▶ _Input records_:
══════════
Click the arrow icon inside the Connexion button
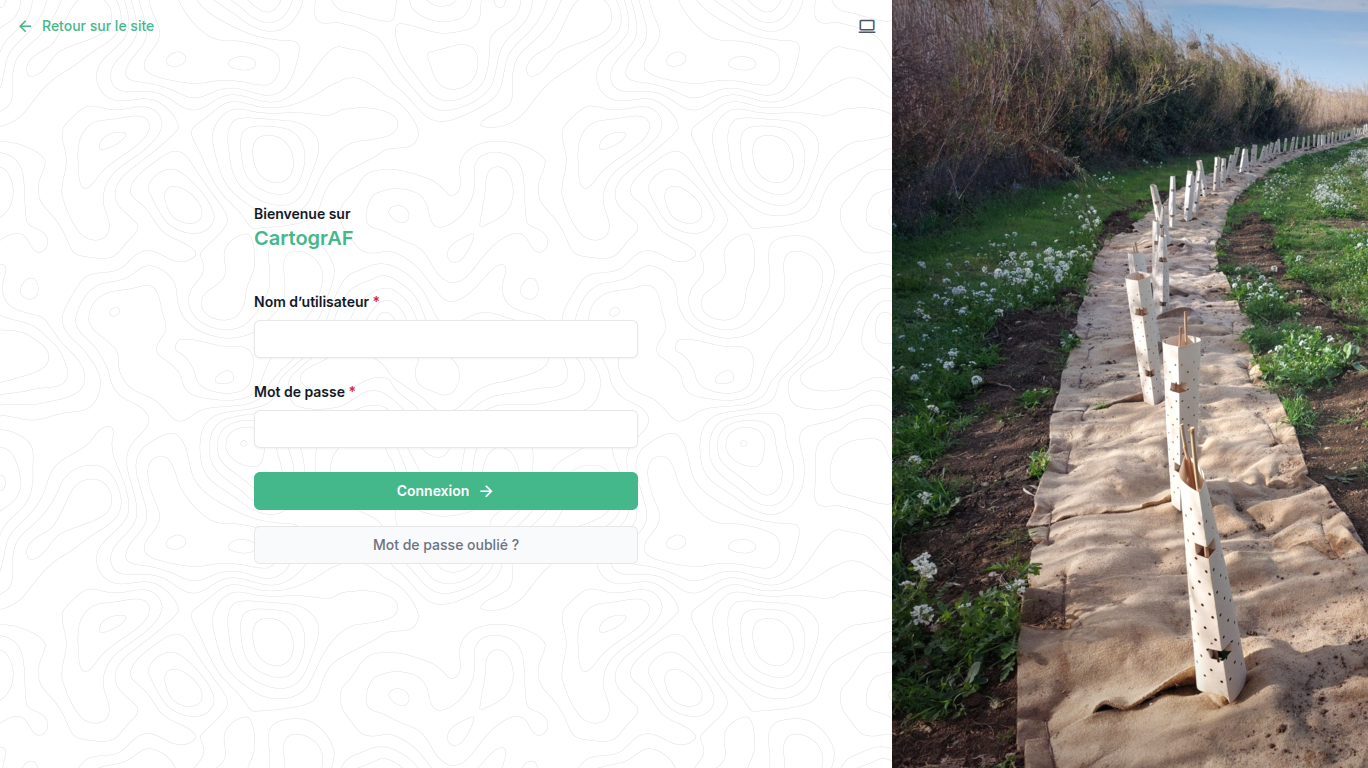 point(486,491)
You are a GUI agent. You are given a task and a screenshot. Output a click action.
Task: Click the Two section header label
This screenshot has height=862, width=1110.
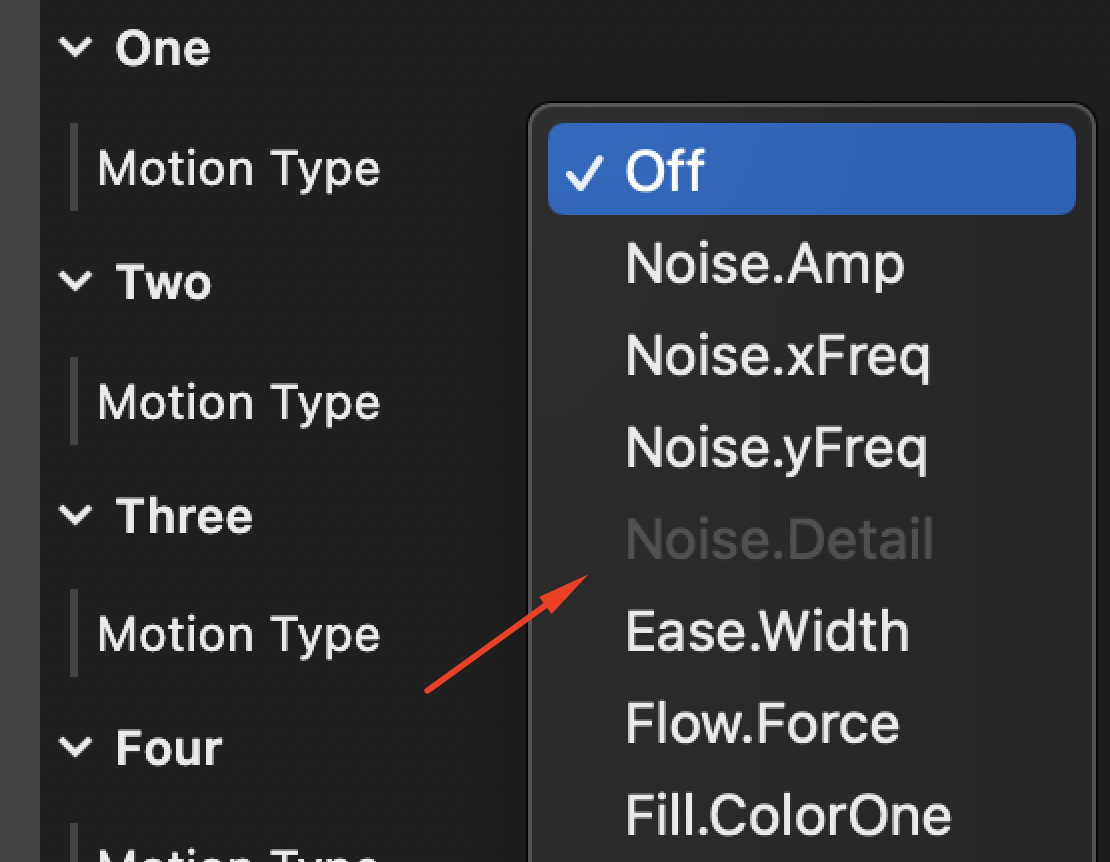tap(163, 282)
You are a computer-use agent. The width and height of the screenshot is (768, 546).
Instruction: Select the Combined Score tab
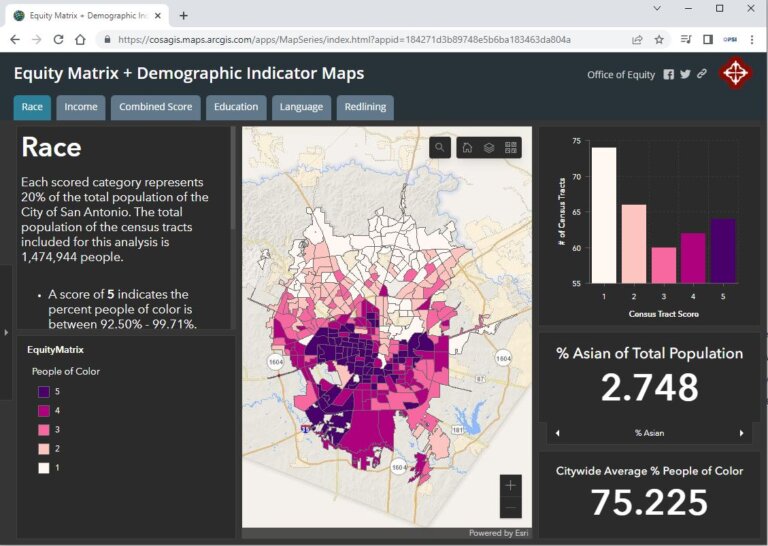pos(155,107)
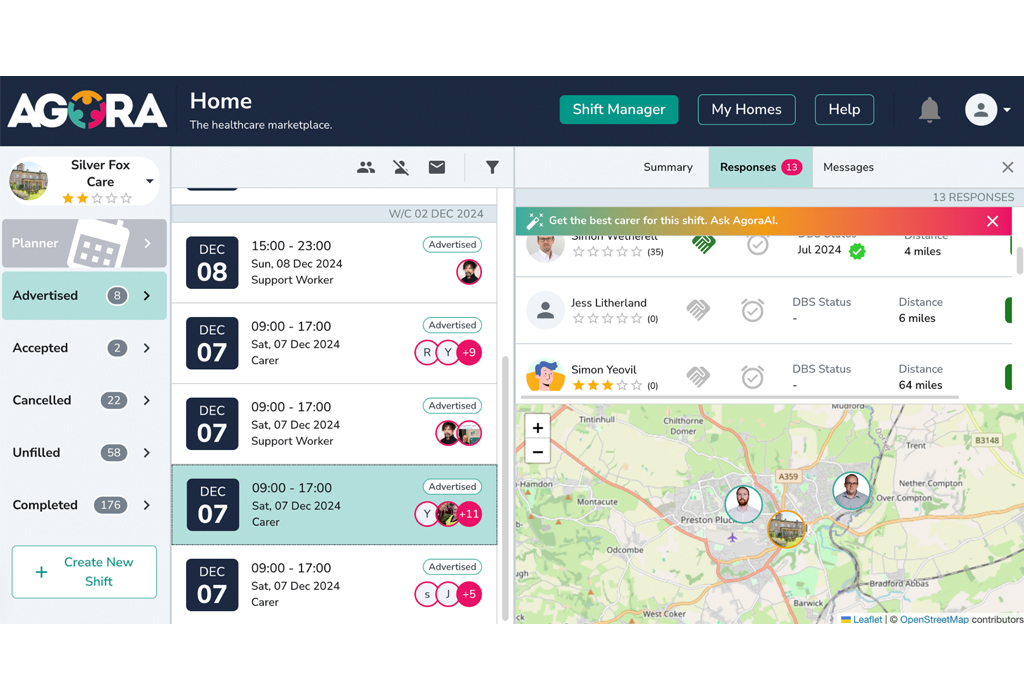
══════════
▶ _What this task involves_: Give back an exact copy of only the lines from the one with "This screenshot has height=862, width=1110." through the final line of the material, both included. Pictures do not belong in it.

▶ _Output of the task_:
This screenshot has height=862, width=1110.
tap(163, 282)
You are a computer-use agent. The width and height of the screenshot is (768, 546).
Instruction: Select the Combined Score tab
pos(155,107)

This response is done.